Maria Abramovna (Avraamovna) Zubreeva (; August 21, 1900, village Korukovka, the Chernigov Governorate, Ukraine, Russian Empire – October 8, 1991, Saint Petersburg, USSR) was a Soviet realist painter, watercolorist, graphic artist, and designer, who lived and worked in Leningrad. She was regarded as one of the representatives of the Leningrad school of painting.

Zubreeva was born August 21, 1900 in the village Korukovka of the Chernigov Governorate, located in the historical Left-bank Ukraine region of the Russian Empire.

In 1923, Zubreeva entered at the first course of the Leningrad Vkhutein (The Leningrad Higher Institute of Industrial Art, today the Saint Petersburg Art and Industry Academy, before 1918 known as the High Art School under Imperial Academy of Arts; since 1944 known as the Repin Institute of Arts), where she studied under Vladimir Konashevich and Dmitry Mitrokhin. In 1927 she graduated from the Leningrad Vkhutein. Her graduation work was to design the book A Week, by Yuri Libedinsky.

→ Raw records:

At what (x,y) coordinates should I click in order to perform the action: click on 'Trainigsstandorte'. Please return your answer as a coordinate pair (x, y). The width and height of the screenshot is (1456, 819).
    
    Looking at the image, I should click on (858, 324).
* * *
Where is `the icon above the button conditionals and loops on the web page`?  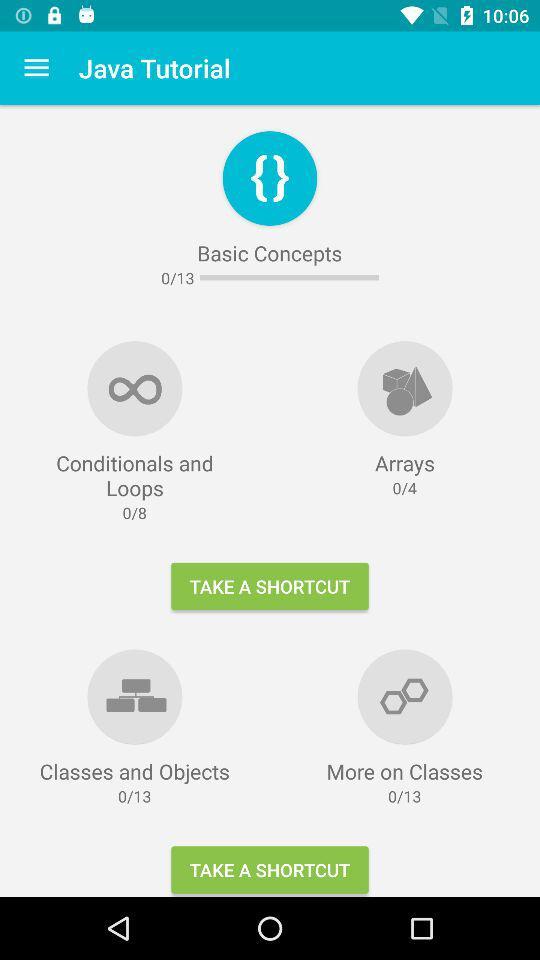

→ Work instructions:
[1] From the Zubreeva biography, reproduce word for word the stretch from "Maria Abramovna (Avraamovna)" through "school of painting.".
[2] What was Zubreeva's graduation work at the Leningrad Vkhutein, according to the Zubreeva biography?

→ Worked answers:
[1]
Maria Abramovna (Avraamovna) Zubreeva (; August 21, 1900, village Korukovka, the Chernigov Governorate, Ukraine, Russian Empire – October 8, 1991, Saint Petersburg, USSR) was a Soviet realist painter, watercolorist, graphic artist, and designer, who lived and worked in Leningrad. She was regarded as one of the representatives of the Leningrad school of painting.

[2] Designing the book A Week, by Yuri Libedinsky.